Anreise und Anmeldung

Anreise am Tagungsort: Bildungshaus St. Bernhard, An der Ludwigsfeste 50, 76437 Rastatt

16:30 Uhr

Begrüßung und Einführung zum Programm

Guillaume d`Andlau, Direktor CERD-Natzweiler

Dr. Marco Brenneisen, VGKN-Vorsitzender

17:00-19:00 Uhr

„Wir waren 52.000“/"Nous étions 52 000"

Vorstellung der digitalen Natzweiler Häftlingsdatenbank. Einführung und Umgang, sowie Nutzungsmöglichkeiten mit anschließenden Fallbeispielen aus der Praxis.

Die Datenbank des KL Natzweiler ist das Ergebnis eines langen Weges. Sie entstand Anfang der 1990er Jahre im Rahmen einer Doktorarbeit über das KL Natzweiler und durchlief mehrere Etappen bis zur Präsentation des aktuellen Ergebnisses. Auf eine erste Version, die als Antwort auf einen Studienprozess entstand, folgte eine zweite, die mehr auf eine breitere Nutzung ausgerichtet war. Die dritte Version ist mit den Anforderungen der derzeit im Internet verfügbaren Datenbank verbunden. Eine vierte Version ist in Arbeit, die noch offener ist und auf eine Erweiterung des Forschungsrahmens reagiert. Die aktuellen und zukünftigen Ergebnisse sind das Ergebnis einer deutsch-französischen wissenschaftlichen und freundschaftlichen Zusammenarbeit.

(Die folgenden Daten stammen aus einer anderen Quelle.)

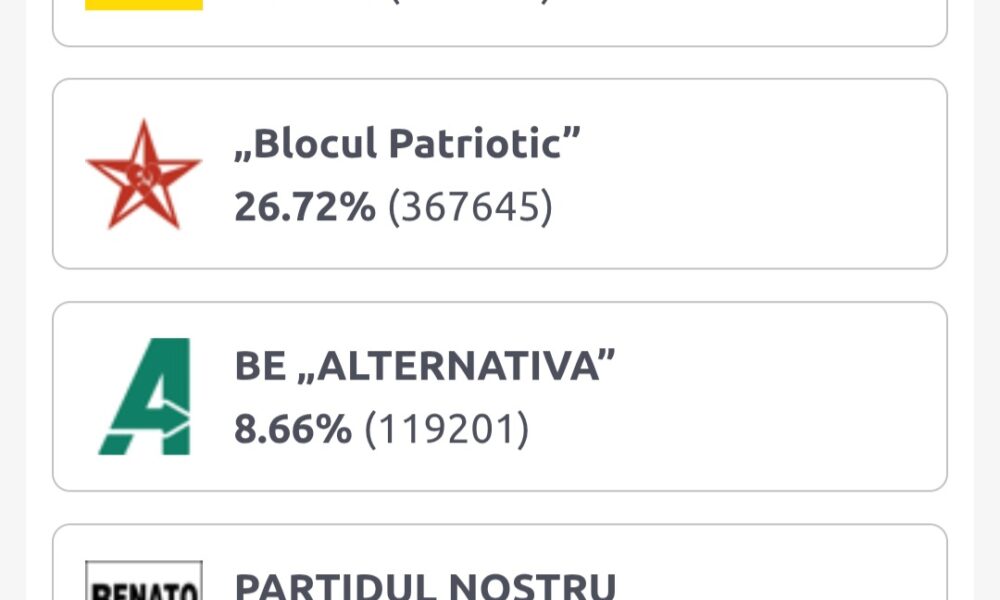The image size is (1000, 600).
Task: Click the gray page margin on the right
Action: [987, 300]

Prof. Dr. Robert Steegmann Robert Steegmann ist Honorarprofessor für Geschichte am Lehrstuhl für Geschichte in Straßburg. Doktor in Geschichte. Vorsitzender des wissenschaftlichen Rates des Centre Européen du Résistant Déporté de Natzweiler-Struthof (Europäisches Zentrum des deportierten Widerstandskämpfers in Natzweiler-Struthof).

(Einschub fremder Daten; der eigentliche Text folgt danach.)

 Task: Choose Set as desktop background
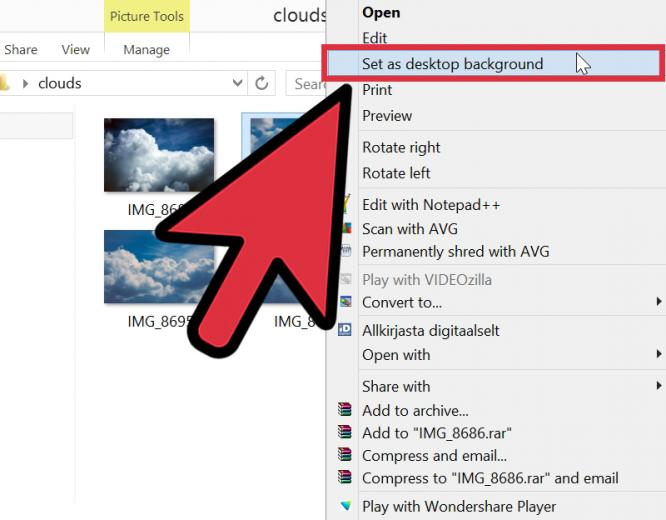click(452, 64)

André Heck, Datenbankentwicklung

Moderation: Anja König, VGKN

Die Architektur der Natzweiler-Datenbank wird maßgeblich von drei Charakteristika geprägt: Der Form der Listen, welche von den Tätern verwendet wurde, die unterschiedliche Vollständigkeit der Quellen aus den verschiedenen Außenlagern im Komplex und der Vielfältigkeit der Herangehensweisen der dezentral Forschenden. Unser System durchläuft, beeinflusst von den vorgenannten Charakteristika, drei Evolutionsstufen: Erstens eine relationale Datenbank, welche möglichst umfassend die bereits geleistete Forschungsarbeit sichern und verfügbar machen sollte (2018-2021), eine objektrelationale Datenbank welche leistungsoptimiert auf die unterschiedlichen Quellenlagen zugeschnitten ist (2022; wird beim Workshop vorgestellt) und eine Graphdatenbank, welche helfen soll, die zahlreichen Transporte im Komplex stärker in den Fokus zu rücken und die es möglich machen soll, die Praxeologie des Forschens im KZ-Komplex selbst zu untersuchen (Zukunft). Hauptteil des Vortrags werden wird die neue, "mittlere" Evolutionsstufe des Systems sein, welches zum Beispiel die Darstellung von Geodaten erlaubt.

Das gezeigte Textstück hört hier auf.